Different screen sizes call for changes in how we design a website. Without a responsive website design, your site may look disoriented when viewed on various devices. Images might blow up or look pixelated, or text may be too small to read.
Inconvenient right? Such inconvenience could lead to falling numbers in your visitors. The solution to all your problems is a responsive website.
You can expand your reach and user experience by using this approach. In simple terms, responsive website design enables a site to adjust to screen sizes regardless of the device used.
Why do you need a Responsive Website Design?
Responsive website design adjusts your site to different screen ratios. It changes the fonts, images, etc., depending on the screen size.

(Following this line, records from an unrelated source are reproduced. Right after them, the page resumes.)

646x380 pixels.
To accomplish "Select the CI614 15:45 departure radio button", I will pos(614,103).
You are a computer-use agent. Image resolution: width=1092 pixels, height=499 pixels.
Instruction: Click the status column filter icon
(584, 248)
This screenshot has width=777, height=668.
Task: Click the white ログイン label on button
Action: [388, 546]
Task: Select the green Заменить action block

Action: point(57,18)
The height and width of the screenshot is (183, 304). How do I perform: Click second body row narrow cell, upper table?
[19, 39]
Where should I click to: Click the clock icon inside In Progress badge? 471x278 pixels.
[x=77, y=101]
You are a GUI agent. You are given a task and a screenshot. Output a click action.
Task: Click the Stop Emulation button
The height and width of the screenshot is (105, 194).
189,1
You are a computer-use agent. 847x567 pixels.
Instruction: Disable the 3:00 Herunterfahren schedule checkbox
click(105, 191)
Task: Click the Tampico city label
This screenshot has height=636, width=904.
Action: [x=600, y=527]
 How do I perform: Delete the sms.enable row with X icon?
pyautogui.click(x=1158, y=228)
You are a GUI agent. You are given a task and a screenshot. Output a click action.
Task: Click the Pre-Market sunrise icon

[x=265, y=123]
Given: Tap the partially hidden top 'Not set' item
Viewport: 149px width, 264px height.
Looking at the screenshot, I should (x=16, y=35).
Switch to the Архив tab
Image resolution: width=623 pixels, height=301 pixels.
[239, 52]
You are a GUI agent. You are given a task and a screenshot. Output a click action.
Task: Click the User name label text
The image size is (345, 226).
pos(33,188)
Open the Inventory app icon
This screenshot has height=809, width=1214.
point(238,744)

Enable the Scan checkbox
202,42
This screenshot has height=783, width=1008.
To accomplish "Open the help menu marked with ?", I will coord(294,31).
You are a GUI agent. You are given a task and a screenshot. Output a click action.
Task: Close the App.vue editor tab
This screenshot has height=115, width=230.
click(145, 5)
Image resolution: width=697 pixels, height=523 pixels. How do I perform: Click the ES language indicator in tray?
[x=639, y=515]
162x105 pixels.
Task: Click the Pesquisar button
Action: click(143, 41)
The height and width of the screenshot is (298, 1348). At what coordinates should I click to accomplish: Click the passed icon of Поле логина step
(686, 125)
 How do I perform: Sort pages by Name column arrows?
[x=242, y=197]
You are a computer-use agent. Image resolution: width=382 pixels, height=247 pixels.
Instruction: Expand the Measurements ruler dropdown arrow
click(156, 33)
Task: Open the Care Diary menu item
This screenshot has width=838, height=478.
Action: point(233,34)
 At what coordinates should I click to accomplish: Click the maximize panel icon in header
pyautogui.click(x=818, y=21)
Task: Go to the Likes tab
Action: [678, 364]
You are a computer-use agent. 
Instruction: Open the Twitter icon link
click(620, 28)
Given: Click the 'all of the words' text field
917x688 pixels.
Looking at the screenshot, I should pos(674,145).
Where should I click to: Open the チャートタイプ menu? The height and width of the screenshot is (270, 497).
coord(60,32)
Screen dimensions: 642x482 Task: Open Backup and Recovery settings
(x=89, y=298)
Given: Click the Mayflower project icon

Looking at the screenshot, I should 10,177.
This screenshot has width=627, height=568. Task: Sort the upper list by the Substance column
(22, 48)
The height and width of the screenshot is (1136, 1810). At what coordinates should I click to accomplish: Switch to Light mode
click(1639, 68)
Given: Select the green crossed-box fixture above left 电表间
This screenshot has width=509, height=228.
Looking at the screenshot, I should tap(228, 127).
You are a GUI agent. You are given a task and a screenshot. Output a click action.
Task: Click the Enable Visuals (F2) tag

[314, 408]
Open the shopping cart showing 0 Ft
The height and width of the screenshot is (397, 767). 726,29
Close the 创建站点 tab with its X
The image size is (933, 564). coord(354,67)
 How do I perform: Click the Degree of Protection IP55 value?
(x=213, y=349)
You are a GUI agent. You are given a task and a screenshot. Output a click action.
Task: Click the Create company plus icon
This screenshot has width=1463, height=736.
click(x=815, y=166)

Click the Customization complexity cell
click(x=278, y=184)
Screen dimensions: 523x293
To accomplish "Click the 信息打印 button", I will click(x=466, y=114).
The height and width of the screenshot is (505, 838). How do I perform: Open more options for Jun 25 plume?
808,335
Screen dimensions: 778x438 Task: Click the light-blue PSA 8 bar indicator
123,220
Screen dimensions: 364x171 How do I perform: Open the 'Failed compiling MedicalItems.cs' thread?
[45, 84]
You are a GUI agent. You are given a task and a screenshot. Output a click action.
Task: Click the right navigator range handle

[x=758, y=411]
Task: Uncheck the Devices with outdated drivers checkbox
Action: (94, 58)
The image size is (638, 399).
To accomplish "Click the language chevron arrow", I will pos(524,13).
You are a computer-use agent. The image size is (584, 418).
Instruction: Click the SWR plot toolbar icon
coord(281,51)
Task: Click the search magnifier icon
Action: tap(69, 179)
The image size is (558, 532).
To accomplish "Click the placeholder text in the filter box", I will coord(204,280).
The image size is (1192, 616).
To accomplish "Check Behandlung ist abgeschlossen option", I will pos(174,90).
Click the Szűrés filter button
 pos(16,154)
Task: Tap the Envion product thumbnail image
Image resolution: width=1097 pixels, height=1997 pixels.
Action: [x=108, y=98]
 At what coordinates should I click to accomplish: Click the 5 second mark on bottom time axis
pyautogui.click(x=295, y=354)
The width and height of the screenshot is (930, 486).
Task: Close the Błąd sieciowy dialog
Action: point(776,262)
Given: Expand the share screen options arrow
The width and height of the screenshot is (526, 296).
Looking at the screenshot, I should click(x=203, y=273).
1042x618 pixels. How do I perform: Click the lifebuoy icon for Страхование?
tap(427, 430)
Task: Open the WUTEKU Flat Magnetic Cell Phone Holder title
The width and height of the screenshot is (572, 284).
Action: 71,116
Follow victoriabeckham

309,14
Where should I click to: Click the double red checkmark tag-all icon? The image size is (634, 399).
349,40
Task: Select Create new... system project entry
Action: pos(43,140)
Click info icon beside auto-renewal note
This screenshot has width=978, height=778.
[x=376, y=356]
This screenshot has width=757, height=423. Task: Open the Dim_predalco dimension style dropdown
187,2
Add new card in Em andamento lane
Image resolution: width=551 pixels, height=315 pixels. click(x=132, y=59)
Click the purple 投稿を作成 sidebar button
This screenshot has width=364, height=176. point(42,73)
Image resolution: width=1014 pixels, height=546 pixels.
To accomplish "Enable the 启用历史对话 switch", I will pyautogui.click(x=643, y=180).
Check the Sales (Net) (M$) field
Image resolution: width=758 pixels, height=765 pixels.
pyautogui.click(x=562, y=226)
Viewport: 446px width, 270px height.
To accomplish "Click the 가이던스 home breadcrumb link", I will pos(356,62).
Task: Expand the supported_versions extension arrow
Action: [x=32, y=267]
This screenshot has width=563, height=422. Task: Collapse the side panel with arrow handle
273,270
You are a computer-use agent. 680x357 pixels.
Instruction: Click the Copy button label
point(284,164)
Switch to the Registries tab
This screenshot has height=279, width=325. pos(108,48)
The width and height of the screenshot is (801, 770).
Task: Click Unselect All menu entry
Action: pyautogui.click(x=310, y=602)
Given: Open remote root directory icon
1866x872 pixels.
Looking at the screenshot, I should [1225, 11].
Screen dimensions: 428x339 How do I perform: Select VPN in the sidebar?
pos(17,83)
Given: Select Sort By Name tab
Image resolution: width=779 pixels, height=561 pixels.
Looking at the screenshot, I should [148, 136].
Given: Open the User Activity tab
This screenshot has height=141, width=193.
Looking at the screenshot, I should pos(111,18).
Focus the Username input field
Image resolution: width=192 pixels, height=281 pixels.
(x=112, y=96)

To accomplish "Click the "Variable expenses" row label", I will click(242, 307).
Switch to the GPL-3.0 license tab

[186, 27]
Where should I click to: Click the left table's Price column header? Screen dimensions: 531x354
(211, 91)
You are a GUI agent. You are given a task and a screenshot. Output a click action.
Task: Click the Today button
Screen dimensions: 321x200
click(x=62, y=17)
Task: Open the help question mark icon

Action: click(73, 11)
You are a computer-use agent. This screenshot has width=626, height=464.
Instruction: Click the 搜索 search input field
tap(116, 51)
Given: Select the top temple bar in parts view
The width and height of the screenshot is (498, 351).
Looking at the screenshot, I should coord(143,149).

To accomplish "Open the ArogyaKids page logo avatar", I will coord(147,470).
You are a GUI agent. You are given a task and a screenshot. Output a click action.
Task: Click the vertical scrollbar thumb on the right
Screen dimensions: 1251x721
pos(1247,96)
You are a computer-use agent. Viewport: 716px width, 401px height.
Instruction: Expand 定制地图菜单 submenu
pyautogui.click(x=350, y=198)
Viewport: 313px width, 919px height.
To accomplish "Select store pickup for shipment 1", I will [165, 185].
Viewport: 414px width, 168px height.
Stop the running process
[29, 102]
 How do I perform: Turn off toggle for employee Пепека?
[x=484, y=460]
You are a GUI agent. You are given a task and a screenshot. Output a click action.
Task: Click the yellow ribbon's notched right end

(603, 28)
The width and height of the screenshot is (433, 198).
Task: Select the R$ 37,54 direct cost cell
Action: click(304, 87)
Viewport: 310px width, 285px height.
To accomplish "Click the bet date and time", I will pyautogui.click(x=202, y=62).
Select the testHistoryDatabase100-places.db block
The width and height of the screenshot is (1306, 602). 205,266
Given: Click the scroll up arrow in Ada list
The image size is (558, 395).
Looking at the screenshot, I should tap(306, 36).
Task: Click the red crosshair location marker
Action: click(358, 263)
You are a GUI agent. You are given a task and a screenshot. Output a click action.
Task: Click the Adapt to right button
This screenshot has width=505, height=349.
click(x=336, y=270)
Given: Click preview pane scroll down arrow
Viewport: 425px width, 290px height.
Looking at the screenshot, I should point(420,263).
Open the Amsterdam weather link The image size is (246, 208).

In other words, It reduces work. Traditional ways asked designers to create separate designs for each device. With this new approach, work has reduced, and experience stays the same.
Responsive website design equips your site to respond to multiple screen sizes on its own. The ultimate goal is to avoid excessive zooming, scrolling, and resizing by visitors.
But why use responsive design at all? Here’s why.
The latest stats say, 53.3% population has shifted to mobile phones as their primary source for browsing. It means more people are moving to smaller screens, and this trend seems to continue.
If your website is not responsive, it will look haphazard on smaller screens. Responsive website design puts all the components in place. With adjustable text, image, and layout, it makes the website easy to use.
Let us look at some responsive website designs that have accomplished the task. They keep the design intact while enhancing user experience.
20 Responsive Website Designs to Learn From
Andersson-Wise is an architecture and design website. Three distinctive sections divide their website. Demarcating the segments, are neat lines and grids that allow for negative spaces.
On a desktop, the background scales across the screen, leaving no borders. Their projects section is displayed using grids with beautiful pictures of their work.
Scrolling and a few clicks give you all the information. Likewise, on a smartphone, the website design is relatively similar. Three sections and all text is left aligned. Fonts resized to suit the screen width, and the grid layout remains constant.
Stephen Caver is a website designer and developer. His website is the perfect example of engaging website design.
With welcome messages in bold fonts, his homepage follows the rule of thirds with the fonts using two-thirds of the frame. As we scroll, he places his portfolio in a grid.
He leaves white spaces on his website when viewed on a desktop, and distributes his design across the larger screen. Whereas on a mobile screen, the text is left-aligned and follows the flow throughout the page.
3. FOOD SENSE
Food Sense does not follow the conventional blog format. On a desktop version, the logo takes up two-thirds of the frame.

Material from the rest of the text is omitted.